Torture and Humor Inexplicably Meet in Book by Guantánamo Detainee
NEW YORK—The most surprising thing about Guantánamo detainee Mohamedou Ould Slahi’s book is how downright hilarious it can be, despite the inherent darkness of his predicament.
Originally penned as 466 pages of journal entries from inside one of America’s most impenetrable prisons known as Guantánamo Bay, the finished product is a beautifully-written and painstakingly edited book in the words of an innocent (and still detained) Guantánamo prisoner.
It is the first and only book of its kind, and is window into a dark world created by the American government.
In New York, PEN American Center teamed up with the ACLU, the book’s editor, and some of Slahi’s lawyers to present selected readings from the book by actors, authors, and playwrights. In between, they talked about the attributes of the author and what he’s given to the world in his very personal account.
“He has this undeniably unique voice,” said Larry Siems, the book’s editor, who also noted that Slahi has an “unbelievable memory” for recounting events. Siems said he sees the book as “a man’s experience of massive human mistakes” made by his captors.
Those mistakes are clear even in the brief readings given in New York on Feb. 9. Slahi’s retelling of much of his 12 years in captivity seems to alternate between humorous and horrifying.
The U.S. government has never charged him with a crime and he was ordered released in 2010 under the rights of habeas corpus by a federal judge, but the Obama administration has challenged the decision, leaving him in legal limbo and still in Guantánamo.

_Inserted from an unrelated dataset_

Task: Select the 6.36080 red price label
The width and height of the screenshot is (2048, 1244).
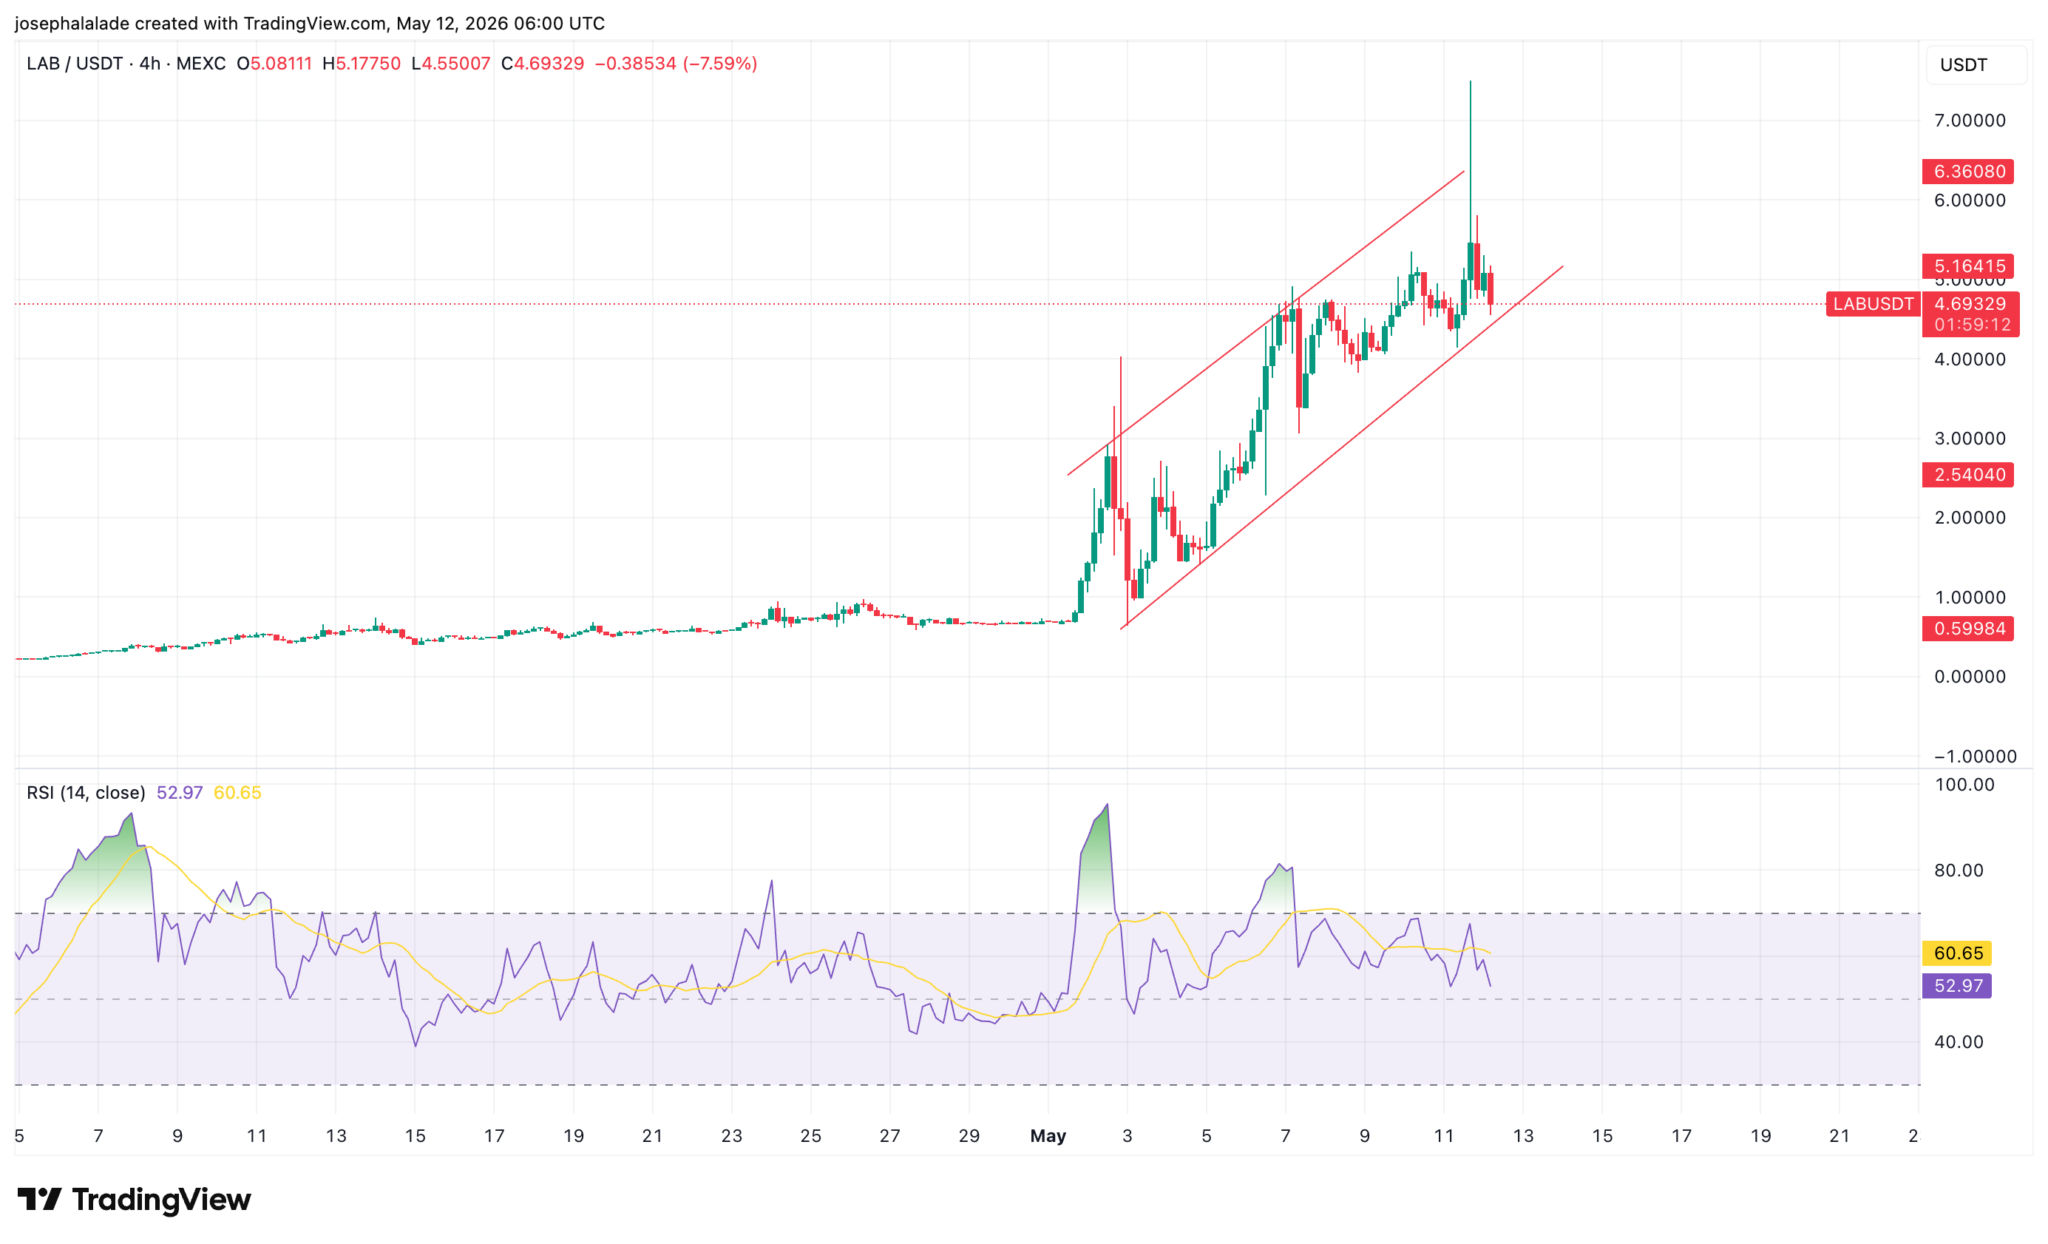Action: point(1968,171)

Another one of Slahi’s lawyers who helped him start the memoir, Nancy Hollander, said a simple act from the current administration could free him.
“It’s the Obama administration that has fought this habeas,” said Hollander at the reading. “All they have to do in Mohamedou’s case is stop fighting this habeas.”

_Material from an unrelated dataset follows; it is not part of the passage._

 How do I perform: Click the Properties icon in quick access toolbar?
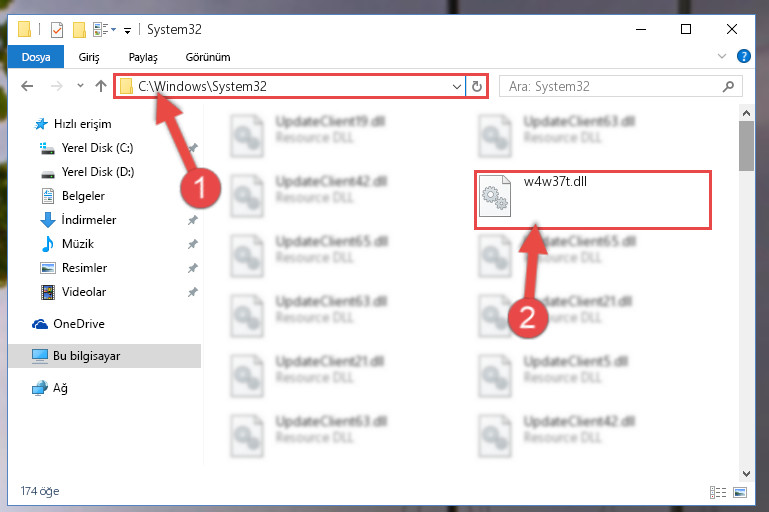click(x=57, y=30)
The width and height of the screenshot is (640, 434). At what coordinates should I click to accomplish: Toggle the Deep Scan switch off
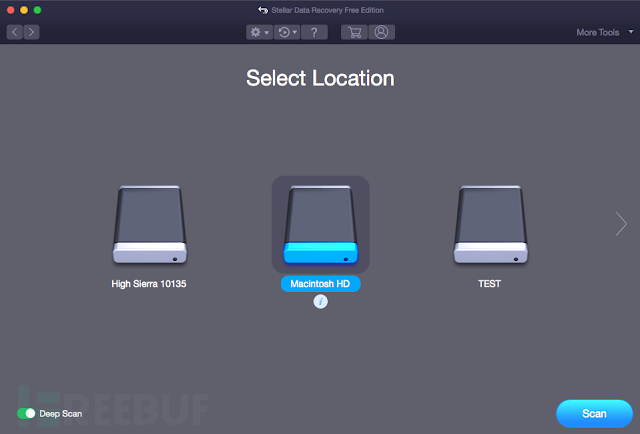tap(26, 414)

At turns shocking, hilarious, and sickening, “Guantánamo Diary” manages to humanize both the prisoner and the captor. Slahi goes beyond one-dimensional characters and shows the people he encounters to be what we all are: flawed and ultimately human.

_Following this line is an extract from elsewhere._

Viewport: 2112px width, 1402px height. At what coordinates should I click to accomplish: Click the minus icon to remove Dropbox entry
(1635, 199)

One passage describes how Slahi earned the nickname “pillow” after a particularly harsh interrogator brought him a pillow in an attempted bribe. Alone in his cell, he treasured the pillow like it was gold and read the tag over and over again. Meanwhile, the guards had nicknamed themselves after the heroes in the Star Wars movies.
Slahi’s other accounts of his time at Guantánamo describe everything from sexual humiliation by female guards, to friendly chats with those guarding his cell, to death threats and forced false confessions.
Slahi, a native of Mauritania, has been in Guantánamo since August 2002.
For Hina Shamsi, director of the ACLU’s National Security Project and one of Slahi’s lawyers, her client has been living all these years in a place that “seeks to dehumanize people.” She firmly believes that the torture and abuse of Guantánamo has gotten the United States nowhere.
“There are only two things torture guarantees,” said Shamsi at the book reading. “Pain and false information.”
Though Slahi’s book is full of details about his life in captivity, it is also full of blank spaces. The original hand-written manuscript was only approved for release after the U.S. government reviewed it and made over 2,500 redactions. The redactions contain key details about interrogations, locations, and identifying information of captors.
Hollander said that’s just par for course.
“The way it works in Guantánamo—everything he says is presumed to be classified.”
Slahi’s book was released on January 20, and could be what finally makes the difference for him. Even among the audience at the book reading, Slahi’s optimism, sharp sense of irony, faith, and dry wit clearly reached out and drew people in.
Others have given more formal support. A petition by the ACLU calling for his immediate release has nearly 36,000 signatures.
Based on the response to his book in the few weeks since its release, Hollander is optimistic.
“I think there really is a chance we can get him out in 2015,” she said.